Extrayez chaque ligne du listing ci-dessous et reproduisez-la à l'identique, sans en omettre aucune.

===== EXTRAITS DE DONNÉES =====

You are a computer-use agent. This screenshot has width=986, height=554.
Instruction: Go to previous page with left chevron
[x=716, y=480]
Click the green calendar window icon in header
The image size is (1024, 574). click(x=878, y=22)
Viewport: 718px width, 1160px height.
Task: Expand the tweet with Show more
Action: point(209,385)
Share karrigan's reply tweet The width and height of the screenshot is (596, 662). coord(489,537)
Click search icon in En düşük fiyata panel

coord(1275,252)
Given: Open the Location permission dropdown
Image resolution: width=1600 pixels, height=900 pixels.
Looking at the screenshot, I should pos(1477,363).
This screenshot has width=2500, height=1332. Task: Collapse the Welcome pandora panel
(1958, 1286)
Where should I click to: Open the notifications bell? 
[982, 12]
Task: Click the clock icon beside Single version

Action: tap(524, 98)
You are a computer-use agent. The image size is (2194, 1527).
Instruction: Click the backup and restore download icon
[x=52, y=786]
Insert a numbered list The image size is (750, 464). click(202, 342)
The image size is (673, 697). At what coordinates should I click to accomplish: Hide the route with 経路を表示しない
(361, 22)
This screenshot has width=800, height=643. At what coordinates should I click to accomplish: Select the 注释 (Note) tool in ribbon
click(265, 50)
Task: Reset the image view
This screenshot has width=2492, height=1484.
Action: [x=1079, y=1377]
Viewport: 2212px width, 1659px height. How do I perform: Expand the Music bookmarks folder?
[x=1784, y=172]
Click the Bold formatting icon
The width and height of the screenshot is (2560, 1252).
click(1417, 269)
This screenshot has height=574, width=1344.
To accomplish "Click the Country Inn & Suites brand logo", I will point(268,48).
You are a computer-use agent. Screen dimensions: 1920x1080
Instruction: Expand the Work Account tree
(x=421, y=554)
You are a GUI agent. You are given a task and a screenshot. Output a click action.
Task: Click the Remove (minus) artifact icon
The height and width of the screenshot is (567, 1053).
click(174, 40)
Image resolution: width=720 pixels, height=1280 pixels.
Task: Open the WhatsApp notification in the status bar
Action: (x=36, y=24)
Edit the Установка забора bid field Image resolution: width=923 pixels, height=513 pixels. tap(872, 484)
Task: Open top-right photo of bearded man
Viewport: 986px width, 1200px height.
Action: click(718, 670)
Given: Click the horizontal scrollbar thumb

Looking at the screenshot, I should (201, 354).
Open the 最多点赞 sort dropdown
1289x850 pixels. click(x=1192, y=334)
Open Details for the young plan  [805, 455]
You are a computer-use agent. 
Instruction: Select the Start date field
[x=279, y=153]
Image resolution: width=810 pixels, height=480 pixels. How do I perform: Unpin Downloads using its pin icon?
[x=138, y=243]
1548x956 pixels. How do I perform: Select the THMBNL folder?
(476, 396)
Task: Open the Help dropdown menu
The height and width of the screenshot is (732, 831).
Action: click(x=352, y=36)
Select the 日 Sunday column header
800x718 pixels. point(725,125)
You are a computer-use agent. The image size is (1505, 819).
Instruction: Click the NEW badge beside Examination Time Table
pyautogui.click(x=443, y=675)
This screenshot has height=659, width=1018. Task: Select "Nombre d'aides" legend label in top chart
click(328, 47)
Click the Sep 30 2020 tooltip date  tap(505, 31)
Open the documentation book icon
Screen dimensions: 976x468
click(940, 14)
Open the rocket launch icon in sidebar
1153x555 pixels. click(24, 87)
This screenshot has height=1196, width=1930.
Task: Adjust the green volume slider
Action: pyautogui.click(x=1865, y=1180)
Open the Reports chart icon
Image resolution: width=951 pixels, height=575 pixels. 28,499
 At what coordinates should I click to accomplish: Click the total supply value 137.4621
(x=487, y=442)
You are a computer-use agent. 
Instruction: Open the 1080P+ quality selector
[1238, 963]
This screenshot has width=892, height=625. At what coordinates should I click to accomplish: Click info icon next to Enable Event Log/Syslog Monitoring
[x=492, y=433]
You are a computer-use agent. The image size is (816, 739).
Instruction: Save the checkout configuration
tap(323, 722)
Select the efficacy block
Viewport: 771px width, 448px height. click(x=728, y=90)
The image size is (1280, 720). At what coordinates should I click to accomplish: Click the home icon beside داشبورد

=====

**RÉPONSE**:
You are a computer-use agent. This screenshot has width=986, height=554.
Instruction: Go to previous page with left chevron
[x=716, y=480]
Click the green calendar window icon in header
The image size is (1024, 574). click(x=878, y=22)
Viewport: 718px width, 1160px height.
Task: Expand the tweet with Show more
Action: point(209,385)
Share karrigan's reply tweet The width and height of the screenshot is (596, 662). coord(489,537)
Click search icon in En düşük fiyata panel

coord(1275,252)
Given: Open the Location permission dropdown
Image resolution: width=1600 pixels, height=900 pixels.
Looking at the screenshot, I should pos(1477,363).
This screenshot has width=2500, height=1332. Task: Collapse the Welcome pandora panel
(1958, 1286)
Where should I click to: Open the notifications bell? 
[982, 12]
Task: Click the clock icon beside Single version

Action: tap(524, 98)
You are a computer-use agent. The image size is (2194, 1527).
Instruction: Click the backup and restore download icon
[x=52, y=786]
Insert a numbered list The image size is (750, 464). click(202, 342)
The image size is (673, 697). At what coordinates should I click to accomplish: Hide the route with 経路を表示しない
(361, 22)
This screenshot has width=800, height=643. At what coordinates should I click to accomplish: Select the 注释 (Note) tool in ribbon
click(265, 50)
Task: Reset the image view
This screenshot has width=2492, height=1484.
Action: [x=1079, y=1377]
Viewport: 2212px width, 1659px height. How do I perform: Expand the Music bookmarks folder?
[x=1784, y=172]
Click the Bold formatting icon
The width and height of the screenshot is (2560, 1252).
click(1417, 269)
This screenshot has height=574, width=1344.
To accomplish "Click the Country Inn & Suites brand logo", I will point(268,48).
You are a computer-use agent. Screen dimensions: 1920x1080
Instruction: Expand the Work Account tree
(x=421, y=554)
You are a GUI agent. You are given a task and a screenshot. Output a click action.
Task: Click the Remove (minus) artifact icon
The height and width of the screenshot is (567, 1053).
click(174, 40)
Image resolution: width=720 pixels, height=1280 pixels.
Task: Open the WhatsApp notification in the status bar
Action: (x=36, y=24)
Edit the Установка забора bid field Image resolution: width=923 pixels, height=513 pixels. tap(872, 484)
Task: Open top-right photo of bearded man
Viewport: 986px width, 1200px height.
Action: click(718, 670)
Given: Click the horizontal scrollbar thumb

Looking at the screenshot, I should (201, 354).
Open the 最多点赞 sort dropdown
1289x850 pixels. click(x=1192, y=334)
Open Details for the young plan  [805, 455]
You are a computer-use agent. 
Instruction: Select the Start date field
[x=279, y=153]
Image resolution: width=810 pixels, height=480 pixels. How do I perform: Unpin Downloads using its pin icon?
[x=138, y=243]
1548x956 pixels. How do I perform: Select the THMBNL folder?
(476, 396)
Task: Open the Help dropdown menu
The height and width of the screenshot is (732, 831).
Action: click(x=352, y=36)
Select the 日 Sunday column header
800x718 pixels. point(725,125)
You are a computer-use agent. The image size is (1505, 819).
Instruction: Click the NEW badge beside Examination Time Table
pyautogui.click(x=443, y=675)
This screenshot has height=659, width=1018. Task: Select "Nombre d'aides" legend label in top chart
click(328, 47)
Click the Sep 30 2020 tooltip date  tap(505, 31)
Open the documentation book icon
Screen dimensions: 976x468
click(940, 14)
Open the rocket launch icon in sidebar
1153x555 pixels. click(24, 87)
This screenshot has height=1196, width=1930.
Task: Adjust the green volume slider
Action: pyautogui.click(x=1865, y=1180)
Open the Reports chart icon
Image resolution: width=951 pixels, height=575 pixels. 28,499
 At what coordinates should I click to accomplish: Click the total supply value 137.4621
(x=487, y=442)
You are a computer-use agent. 
Instruction: Open the 1080P+ quality selector
[1238, 963]
This screenshot has width=892, height=625. At what coordinates should I click to accomplish: Click info icon next to Enable Event Log/Syslog Monitoring
[x=492, y=433]
You are a computer-use agent. The image size is (816, 739).
Instruction: Save the checkout configuration
tap(323, 722)
Select the efficacy block
Viewport: 771px width, 448px height. click(x=728, y=90)
The image size is (1280, 720). At what coordinates should I click to accomplish: Click the home icon beside داشبورد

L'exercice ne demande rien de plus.